_Assigned task:_
When a line in the listing contains the string "Shit", pick it out and copy it.

_Source records:_

[Start of section]

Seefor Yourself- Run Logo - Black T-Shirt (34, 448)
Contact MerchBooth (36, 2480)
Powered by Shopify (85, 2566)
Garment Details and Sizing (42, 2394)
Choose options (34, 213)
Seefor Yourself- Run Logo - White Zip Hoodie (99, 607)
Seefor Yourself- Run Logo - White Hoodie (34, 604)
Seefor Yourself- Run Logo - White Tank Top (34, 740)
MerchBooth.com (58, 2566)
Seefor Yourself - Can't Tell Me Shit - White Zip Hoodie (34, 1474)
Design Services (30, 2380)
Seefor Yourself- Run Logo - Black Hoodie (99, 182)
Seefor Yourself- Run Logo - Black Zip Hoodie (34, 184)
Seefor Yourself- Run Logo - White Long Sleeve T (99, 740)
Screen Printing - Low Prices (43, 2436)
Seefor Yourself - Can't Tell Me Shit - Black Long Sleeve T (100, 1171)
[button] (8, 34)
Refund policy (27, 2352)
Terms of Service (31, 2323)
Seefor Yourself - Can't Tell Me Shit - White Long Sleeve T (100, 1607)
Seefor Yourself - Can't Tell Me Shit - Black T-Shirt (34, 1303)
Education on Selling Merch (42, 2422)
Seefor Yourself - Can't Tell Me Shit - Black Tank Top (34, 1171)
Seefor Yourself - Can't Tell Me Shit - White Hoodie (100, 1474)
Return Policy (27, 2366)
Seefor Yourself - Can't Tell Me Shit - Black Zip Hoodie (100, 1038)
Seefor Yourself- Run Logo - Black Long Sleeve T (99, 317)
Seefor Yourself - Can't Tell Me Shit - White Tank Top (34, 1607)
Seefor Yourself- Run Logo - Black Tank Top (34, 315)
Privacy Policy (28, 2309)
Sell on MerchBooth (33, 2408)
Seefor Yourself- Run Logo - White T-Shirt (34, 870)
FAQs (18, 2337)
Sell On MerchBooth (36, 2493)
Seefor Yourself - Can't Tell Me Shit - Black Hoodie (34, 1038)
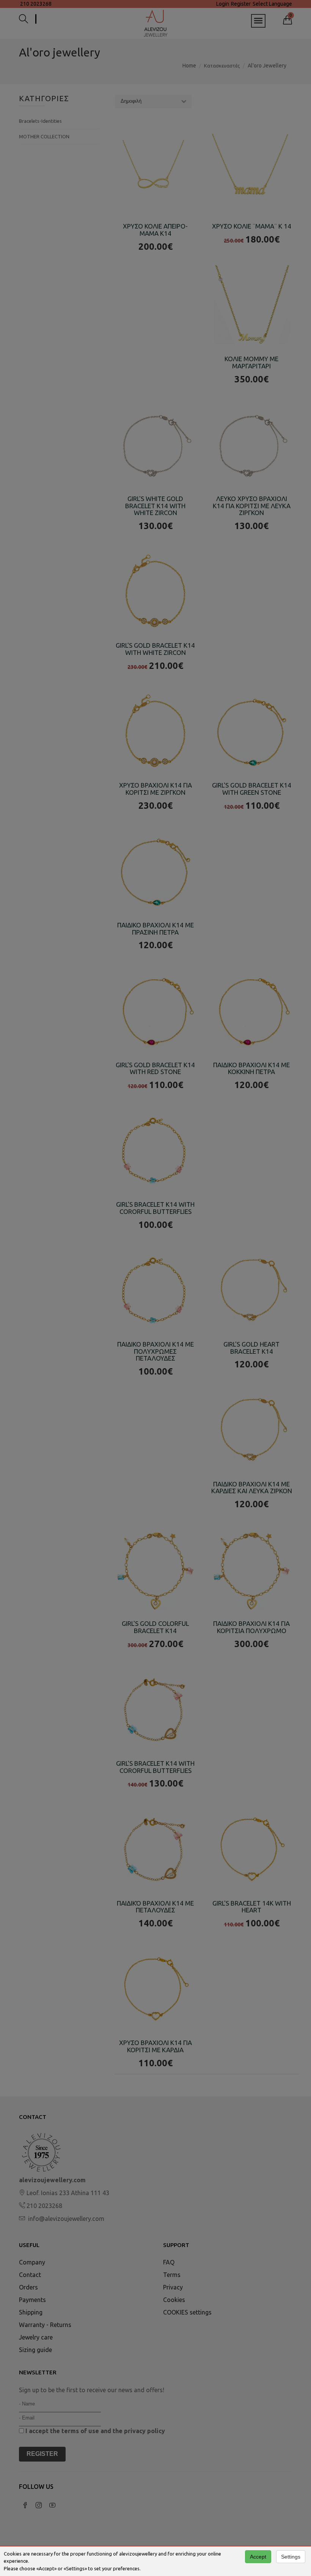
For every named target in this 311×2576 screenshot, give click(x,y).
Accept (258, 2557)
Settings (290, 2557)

[End of section]

_Expected answer:_
Seefor Yourself - Can't Tell Me Shit - White Zip Hoodie (34, 1474)
Seefor Yourself - Can't Tell Me Shit - Black Long Sleeve T (100, 1171)
Seefor Yourself - Can't Tell Me Shit - White Long Sleeve T (100, 1607)
Seefor Yourself - Can't Tell Me Shit - Black T-Shirt (34, 1303)
Seefor Yourself - Can't Tell Me Shit - Black Tank Top (34, 1171)
Seefor Yourself - Can't Tell Me Shit - White Hoodie (100, 1474)
Seefor Yourself - Can't Tell Me Shit - Black Zip Hoodie (100, 1038)
Seefor Yourself - Can't Tell Me Shit - White Tank Top (34, 1607)
Seefor Yourself - Can't Tell Me Shit - Black Hoodie (34, 1038)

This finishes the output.